Exercise brief -> Lay out each line of the records below as a Markdown table with two columns, Row and Record. Number the rows and skip any blank lines.

Supplied information ->
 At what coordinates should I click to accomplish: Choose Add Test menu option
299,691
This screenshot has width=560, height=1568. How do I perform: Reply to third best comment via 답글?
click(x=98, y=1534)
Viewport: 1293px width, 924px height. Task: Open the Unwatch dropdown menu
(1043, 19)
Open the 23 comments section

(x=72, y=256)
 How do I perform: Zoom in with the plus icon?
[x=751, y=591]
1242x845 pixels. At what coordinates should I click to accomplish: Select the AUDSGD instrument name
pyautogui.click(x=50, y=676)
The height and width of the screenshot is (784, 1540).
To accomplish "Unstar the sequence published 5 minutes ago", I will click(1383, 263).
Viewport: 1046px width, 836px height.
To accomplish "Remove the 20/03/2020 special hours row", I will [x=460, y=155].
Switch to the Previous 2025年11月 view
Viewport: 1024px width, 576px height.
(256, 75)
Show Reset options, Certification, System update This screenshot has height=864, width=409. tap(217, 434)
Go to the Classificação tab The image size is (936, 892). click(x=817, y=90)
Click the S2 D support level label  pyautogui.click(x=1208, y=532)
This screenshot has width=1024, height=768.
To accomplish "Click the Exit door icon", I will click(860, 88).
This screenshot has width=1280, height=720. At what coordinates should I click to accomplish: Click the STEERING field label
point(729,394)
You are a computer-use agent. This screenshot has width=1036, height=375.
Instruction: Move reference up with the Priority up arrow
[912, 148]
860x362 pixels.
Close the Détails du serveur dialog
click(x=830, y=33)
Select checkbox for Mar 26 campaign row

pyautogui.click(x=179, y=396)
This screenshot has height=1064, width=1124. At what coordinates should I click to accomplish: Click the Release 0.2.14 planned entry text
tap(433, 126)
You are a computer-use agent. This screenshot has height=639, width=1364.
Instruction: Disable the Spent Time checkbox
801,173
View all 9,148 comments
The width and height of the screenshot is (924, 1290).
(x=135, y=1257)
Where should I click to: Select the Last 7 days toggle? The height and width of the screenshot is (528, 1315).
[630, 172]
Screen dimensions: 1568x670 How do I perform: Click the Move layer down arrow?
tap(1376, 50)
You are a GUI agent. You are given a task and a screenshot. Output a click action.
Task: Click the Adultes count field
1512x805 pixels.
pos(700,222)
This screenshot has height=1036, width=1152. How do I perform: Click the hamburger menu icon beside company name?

Reply to the task ->
| Row | Record |
|---|---|
| 1 |  At what coordinates should I click to accomplish: Choose Add Test menu option |
| 2 | 299,691 |
| 3 | This screenshot has width=560, height=1568. How do I perform: Reply to third best comment via 답글? |
| 4 | click(x=98, y=1534) |
| 5 | Viewport: 1293px width, 924px height. Task: Open the Unwatch dropdown menu |
| 6 | (1043, 19) |
| 7 | Open the 23 comments section |
| 8 | (x=72, y=256) |
| 9 |  How do I perform: Zoom in with the plus icon? |
| 10 | [x=751, y=591] |
| 11 | 1242x845 pixels. At what coordinates should I click to accomplish: Select the AUDSGD instrument name |
| 12 | pyautogui.click(x=50, y=676) |
| 13 | The height and width of the screenshot is (784, 1540). |
| 14 | To accomplish "Unstar the sequence published 5 minutes ago", I will click(1383, 263). |
| 15 | Viewport: 1046px width, 836px height. |
| 16 | To accomplish "Remove the 20/03/2020 special hours row", I will [x=460, y=155]. |
| 17 | Switch to the Previous 2025年11月 view |
| 18 | Viewport: 1024px width, 576px height. |
| 19 | (256, 75) |
| 20 | Show Reset options, Certification, System update This screenshot has height=864, width=409. tap(217, 434) |
| 21 | Go to the Classificação tab The image size is (936, 892). click(x=817, y=90) |
| 22 | Click the S2 D support level label  pyautogui.click(x=1208, y=532) |
| 23 | This screenshot has width=1024, height=768. |
| 24 | To accomplish "Click the Exit door icon", I will click(860, 88). |
| 25 | This screenshot has width=1280, height=720. At what coordinates should I click to accomplish: Click the STEERING field label |
| 26 | point(729,394) |
| 27 | You are a computer-use agent. This screenshot has width=1036, height=375. |
| 28 | Instruction: Move reference up with the Priority up arrow |
| 29 | [912, 148] |
| 30 | 860x362 pixels. |
| 31 | Close the Détails du serveur dialog |
| 32 | click(x=830, y=33) |
| 33 | Select checkbox for Mar 26 campaign row |
| 34 | pyautogui.click(x=179, y=396) |
| 35 | This screenshot has height=1064, width=1124. At what coordinates should I click to accomplish: Click the Release 0.2.14 planned entry text |
| 36 | tap(433, 126) |
| 37 | You are a computer-use agent. This screenshot has height=639, width=1364. |
| 38 | Instruction: Disable the Spent Time checkbox |
| 39 | 801,173 |
| 40 | View all 9,148 comments |
| 41 | The width and height of the screenshot is (924, 1290). |
| 42 | (x=135, y=1257) |
| 43 | Where should I click to: Select the Last 7 days toggle? The height and width of the screenshot is (528, 1315). |
| 44 | [630, 172] |
| 45 | Screen dimensions: 1568x670 How do I perform: Click the Move layer down arrow? |
| 46 | tap(1376, 50) |
| 47 | You are a GUI agent. You are given a task and a screenshot. Output a click action. |
| 48 | Task: Click the Adultes count field |
| 49 | 1512x805 pixels. |
| 50 | pos(700,222) |
| 51 | This screenshot has height=1036, width=1152. How do I perform: Click the hamburger menu icon beside company name? |